Remember when white people were something of a novelty in Delhi and frequently your white friends would have smartphone cameras stuck in their faces and photographs taken without permission by anonymous creeps? Well guess what — when you cross the Yalu from the Chinese city of Dandong over into North Korea, you start behaving like a pre-liberalisation creep, armed with a smartphone. So entranced by the fact that we are allowed to take pictures of whatever we like — and the uniqueness that is North Korea — you simply start taking pictures of everyone and everything that passes you by.
Yup they’re all inanimate objects in a museum — just stick you cameras in their faces and click away — to the considerable amusement and irritation of our North Korean hosts. Yells a soldier to me: “Sir please ask permission before you click; you have to respect their privacy.” But about two days into your trip, you realise this is just a normal country with normal people like you or me. Normal as it is, it is also a unique anthropological and sociological experience and some of the most beautiful sceneries you will see.
To get the most of the countryside and flights on the DPRK’s national airline — the lowest rated airline in the world (Skytrax one star rating) — we chose a train into Pyongyang from Beijing and fly back to Beijing. The train leaves in late afternoon from Beijing station landing up early next morning at the affluent border town of Dandong, made rich mostly from smuggling sanctioned goods into North Korea. Sipping our last Starbucks for the next seven days, you look over the river to the absolutely agricultural other bank of the Yalu contrasted with the gleaming skyscrapers on your side. In the shadow of those skyscrapers is an army or trucks, loads carefully hidden under tarpaulin, ready to cross the border at night ferrying goods into the DPRK, presumably sanctions busting.
Crossing the Yalu is quite the experience — getting past chaotic border controls and a horrid train crowd management system in China, to the serene efficiency of the border control process in the DPRK, all within the space of the 10 minutes it requires to cross over.
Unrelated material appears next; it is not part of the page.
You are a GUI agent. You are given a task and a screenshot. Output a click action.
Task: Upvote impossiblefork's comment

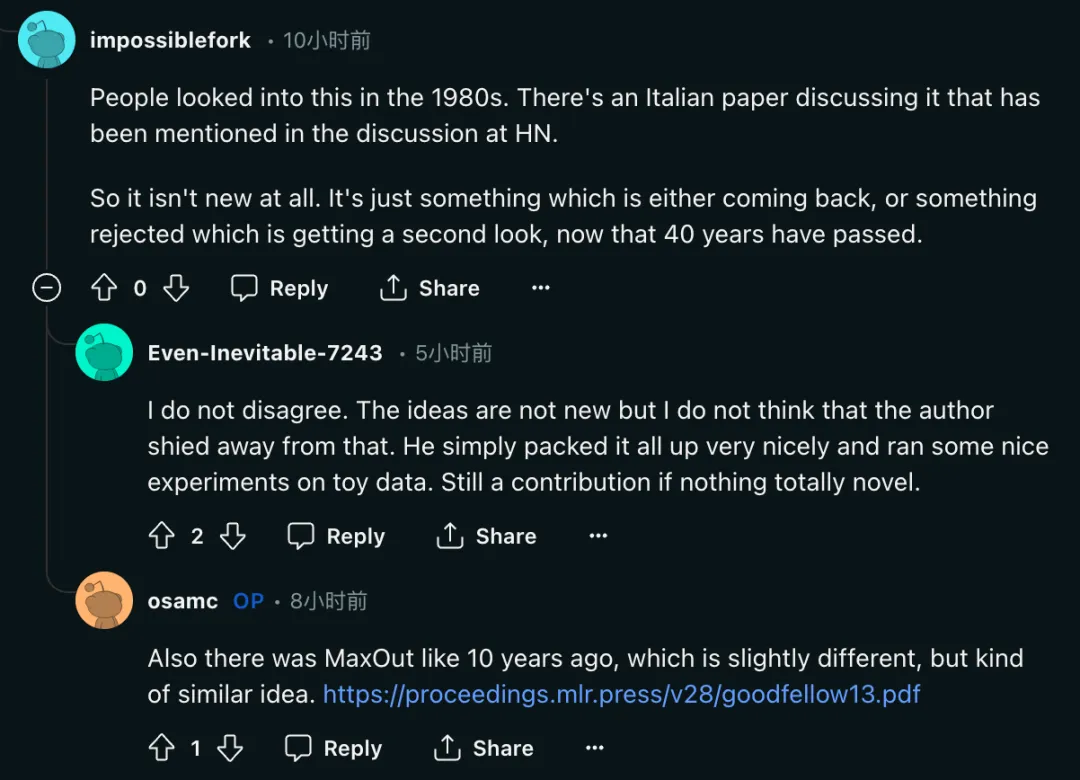[104, 289]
The DPRK customs officer is exceptionally affable — they all are. You’re required to put all electronics on the train table; he just glances at them, doesn’t bother to check and moves on to random inspections of bags. One co-traveller has brought several South Korean propaganda posters and political literature. The customs officer laughs, shows it to a colleague who also laughs, and confiscates it. Apparently previous travellers have been caught with homemade porn (illegal in the DPRK) — and their punishment was the humiliation of customs office calling all his male and female colleagues over to have a look, laugh loudly and show the screen around the train compartment — humiliation undoubtedly — but from their point of view a jovial ice-breaker.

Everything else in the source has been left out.